There’s been a lot of talk about the newly developed Red Tacton system of data transfer in this week’s technology press. Developed by Japanese communication company NTT (the Nippon Telegraph and Telephone Corporation), the technology makes use of weak electric fields on the surface of the body to transfer information.
Red Tacton works by means of transceivers equipped with optical sensors capable of detecting fluctuations in these electric fields. In this way data can be transferred simply by touching your finger to a screen or even by one person touching another. While Blue Tooth and Wi-fi have made ‘personal area networks’ a reality, Red Tacton promises the ability to transfer data at speeds up to 10 Mbps across the surface of the skin.

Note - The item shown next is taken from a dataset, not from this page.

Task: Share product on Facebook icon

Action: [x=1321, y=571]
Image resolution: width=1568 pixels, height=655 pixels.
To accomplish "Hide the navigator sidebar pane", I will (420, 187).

Data transfer would not just be confined to the surface of the body, it will also be able to travel through clothing. According to Guardian Online a Red Tacton-enabled device would, for example, enable music from an MP3 player in your pocket to pass through your clothing and over your body to the headphones in your ears. Unlike other wireless transmission methods, the transmission speed in these human area networks shoudn’t fade in congested environments, instead an increase in the number of connected users would directly increase the available number of individual communication channels.
Research is underway to enable data carried on your person, in a phone say, or a memory stick, to be transmitted to all nearby computers. While fascinating this is still very much at the laboratory stage of development; whether NTT will deliver on its claims remains to be seen.